La vida en La Habana de un joven europeo es al comienzo un tanto fría. Se ha acostumbrado al bullicio de las grandes ciudades y el seguimiento de la política, de las novedades artísticas y literarias y de acontecimientos mundiales, hace que pase allá sus días ocupado o al menos distraído.

La cosa varía en La Habana. Apenas hay aquí posibilidades de dedicarse a la política, son escasas las oportunidades en la administración pública, las bellas artes no han nacido todavía, la literatura es un campo árido… Por una u otra razón, un número crecido de puertas está cerrado en La Habana. Los libros no abundan y se expenden a precios exorbitantes, las bibliotecas no existen, más que la parodia de una; círculos y gabinetes tampoco, porque cada uno se ocupa de su propio negocio; el puerto y el foro están concurridos… Debe uno ocuparse de sus obligaciones en la mañana, en la primera mitad del día. La segunda mitad termina pronto. «Hay menos diferencia en los días que en Europa, advierte Salas y Quiroga. Anochece siempre de seis a siete».

La lotería

En 1832, ocho años antes de la visita del escritor gallego Salas y Quiroga, José Antonio Saco, en su Memoria sobre la vagancia en Cuba, dijo que no había en la Isla ciudad, pueblo o rincón donde no hubiera enraizado ese cáncer devorador que es el juego. Por esa misma fecha el gobernador Miguel Tacón informaba al Gobierno de Madrid que en las casas públicas de La Habana se mantenían del juego más de 12 000 personas, «blancos y también negros, tanto libres como esclavos».

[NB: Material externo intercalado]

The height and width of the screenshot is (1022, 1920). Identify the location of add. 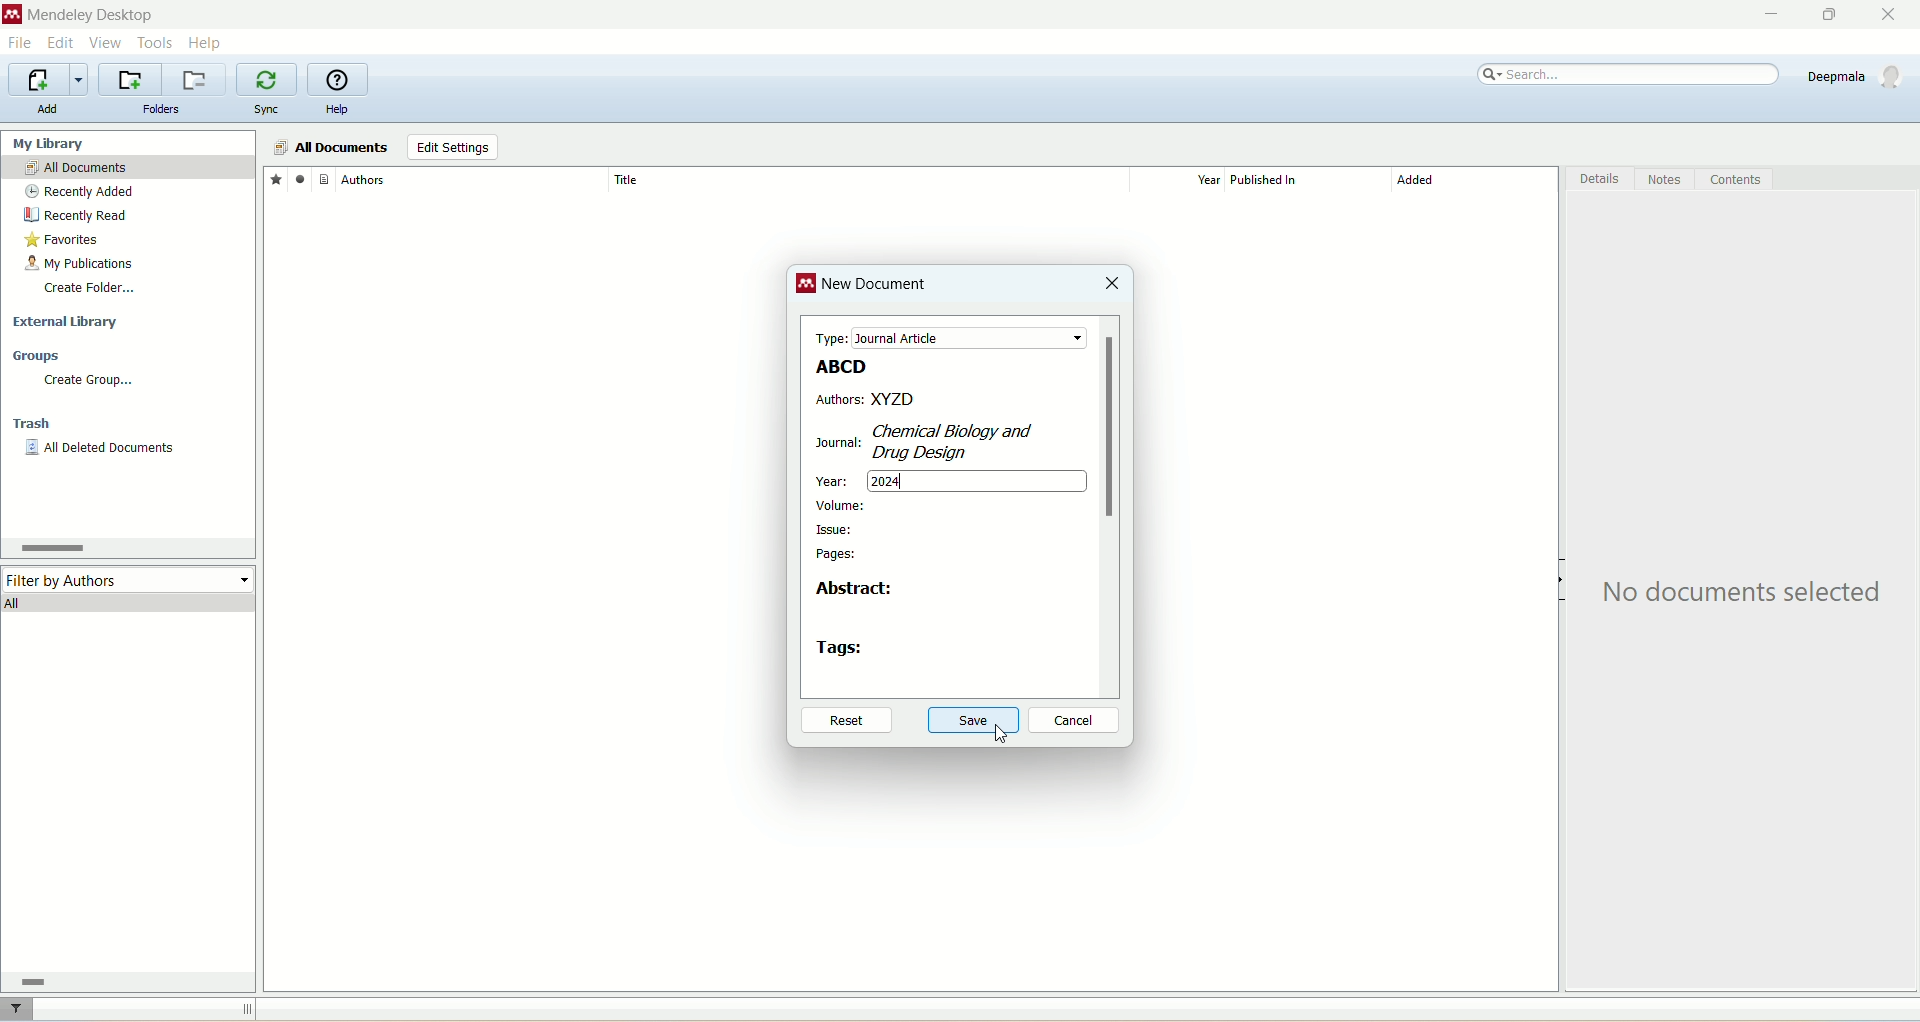
(47, 109).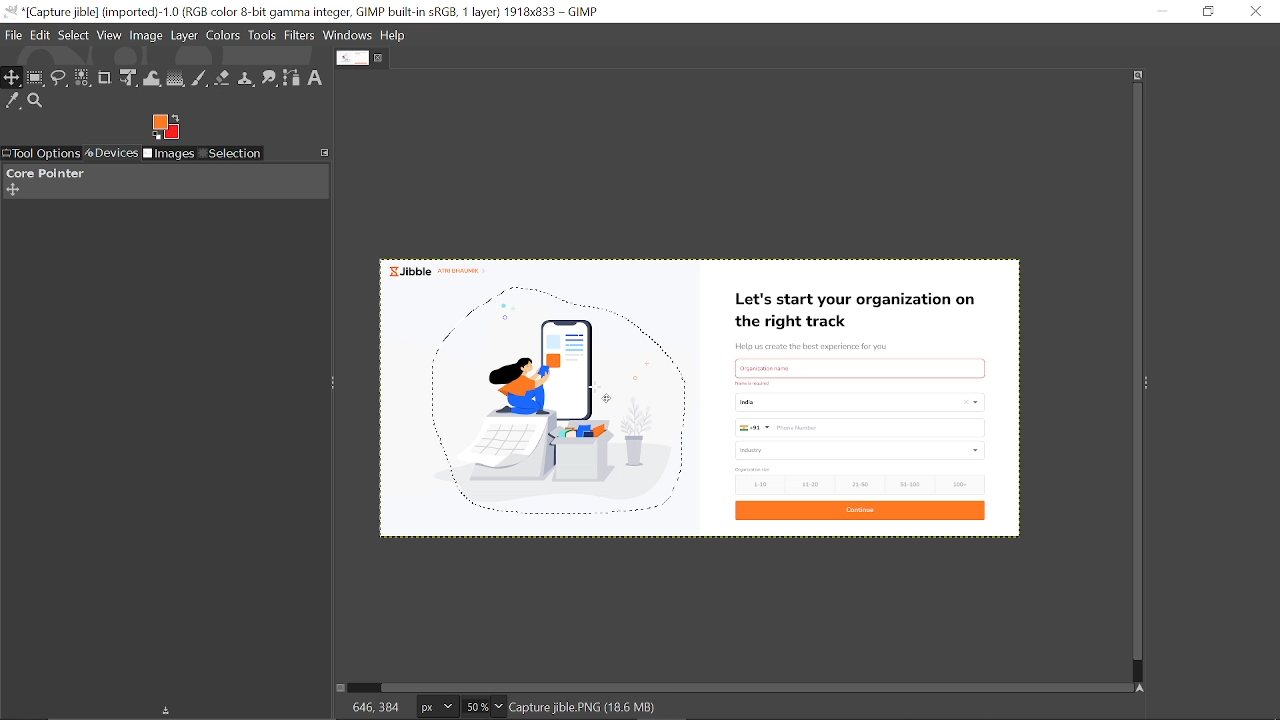  I want to click on 11-20, so click(814, 483).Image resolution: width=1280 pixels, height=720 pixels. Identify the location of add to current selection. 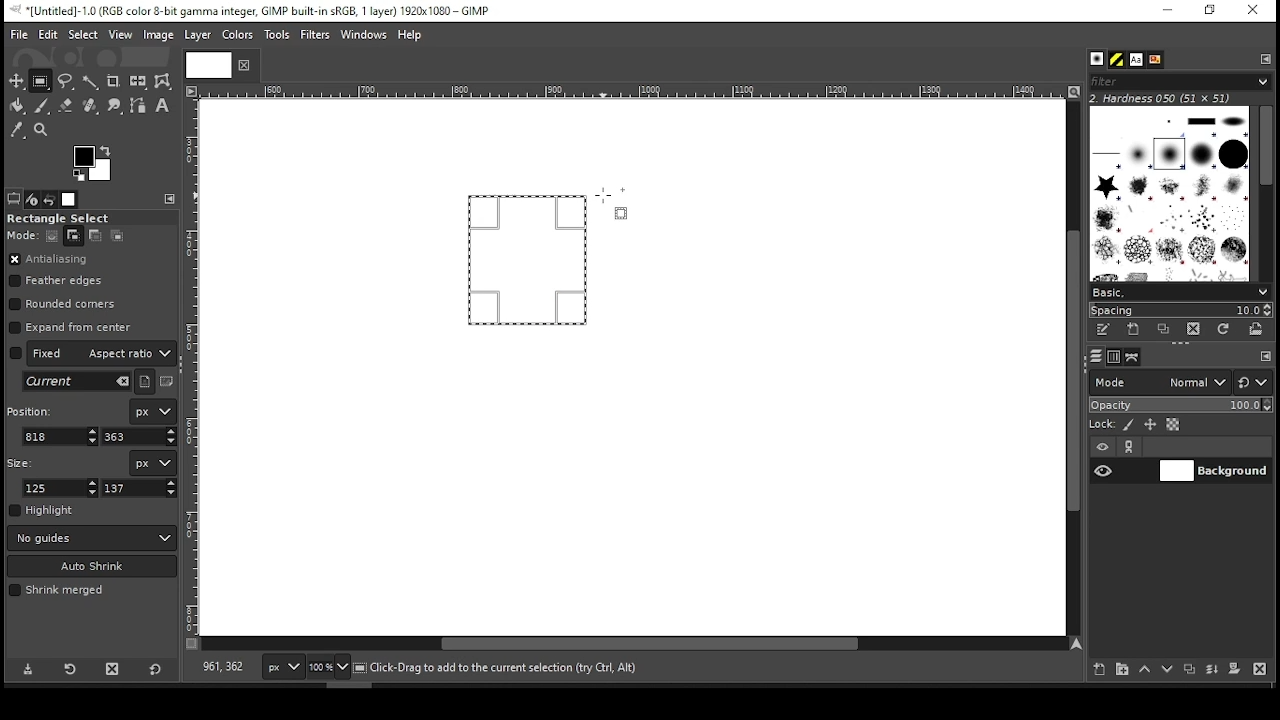
(74, 236).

Sobre el juego también se habla en Viajes, libro de Jacinto Salas y Quiroga. La Lotería, recuerda, se establece en la Isla en 1812. Auspicia 16 sorteos anuales, cada uno con un fondo de 100 000 pesos y uno extraordinario de 140 000. El Gobierno gana la cuarta parte de esas cifras, mientras persigue una miserable casa de juego y arruina a un infeliz que vive del vicio ajeno. Es la ley del león, dice. «La civilización está clamando por la supresión de esta capa de holgazanería y vicio; la lotería es un medio de corrupción», escribe el viajero, y añade el escribidor por su parte que la Lotería fue la renta más sólida y segura del Gobierno colonial que, por ese concepto, sacó de Cuba, en menos de cien años, más de 150 millones de pesos.